D2 Cメーカーの導入にあたっては、単なる空き区画を埋めたり賑やかし要因として扱うのではなく、オフィスにおけるコワーキングスペースがスタートアップ特化・コミュニティ特化・サテライト特化などのタイプに分類されるように、D2Cメーカーの特性と狙いとを見極め、きめ細かく対応していく必要があります。例えばオンラインショップにおける話題・エポックづくりやオフ会としての機能を重視するなら、ファンミーティングの開催に適した環境演出やインフルエンサーとのマッチングサービスなどが有効になると考えます。D2 Cメーカーがその世界観やライフスタイルの強化を目的にしているのであれば、類系商品・ショップ同士を合わせる雑誌編集的な感覚での演出や関連セミナーや展示会の開催サービスを付加するなど体験価値の提供が必要かもしれません。商品開発ステップで顧客の反応やフィードバックが求められるのであれば、b8taや蔦屋家電のように対応できる人材の配置やセンサー設備が必要でしょうし、一歩進んで客が滞留し、さまざまに体験し意見交換しやすい環境づくりが求められます。このように単なる店舗区画ではなく、ある意味でスタジオであり、ミュージアムであり、ラボとしての位置付けと演出・対応が必要になるのです。

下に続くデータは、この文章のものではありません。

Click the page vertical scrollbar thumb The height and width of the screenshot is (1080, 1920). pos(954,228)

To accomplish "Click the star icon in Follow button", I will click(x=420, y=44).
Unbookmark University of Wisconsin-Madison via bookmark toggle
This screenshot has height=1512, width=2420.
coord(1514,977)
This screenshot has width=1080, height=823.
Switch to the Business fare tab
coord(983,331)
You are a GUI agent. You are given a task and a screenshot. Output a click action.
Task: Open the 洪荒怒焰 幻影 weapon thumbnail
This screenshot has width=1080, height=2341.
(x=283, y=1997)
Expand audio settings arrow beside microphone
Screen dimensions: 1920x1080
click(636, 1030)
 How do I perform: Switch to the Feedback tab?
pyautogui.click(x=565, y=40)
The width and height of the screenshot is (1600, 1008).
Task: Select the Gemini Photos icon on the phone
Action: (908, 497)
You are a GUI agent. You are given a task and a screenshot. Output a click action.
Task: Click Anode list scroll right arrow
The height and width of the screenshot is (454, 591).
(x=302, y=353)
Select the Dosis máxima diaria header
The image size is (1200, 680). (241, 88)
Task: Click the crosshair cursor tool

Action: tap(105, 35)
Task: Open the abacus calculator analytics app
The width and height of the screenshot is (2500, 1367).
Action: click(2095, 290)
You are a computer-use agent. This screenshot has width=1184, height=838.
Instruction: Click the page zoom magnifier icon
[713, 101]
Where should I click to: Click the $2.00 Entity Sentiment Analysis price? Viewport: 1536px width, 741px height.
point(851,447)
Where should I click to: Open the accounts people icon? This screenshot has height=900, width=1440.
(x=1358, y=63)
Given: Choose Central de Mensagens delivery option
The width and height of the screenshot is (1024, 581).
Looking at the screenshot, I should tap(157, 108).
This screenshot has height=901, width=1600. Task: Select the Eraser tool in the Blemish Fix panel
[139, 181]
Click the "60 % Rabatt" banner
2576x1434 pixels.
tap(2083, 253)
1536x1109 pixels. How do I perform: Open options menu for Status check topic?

リアル店舗に顧客接点力を求める D2 Cメーカーに対して、商業施設側がきめ細かな対応でその特性と強みを見直していく事ができるようになれば、その他の大部分の既存レガシー店舗の DX支援にも生かされるのではないでしょうか?

これらのプロセスを経て商業施設の全館をデジタルシフトする事ができると考えます。D2 C メーカー連携は都心商業施設をアップデートさせる試金石なのです。単なるテナントの入れ替えと捉えるのではなく、運営スタンスの革新と言えます。商業施設が単なる床貸し業から多彩な顧客接点プラットフォームにアップデートさせる覚悟が問われているのです。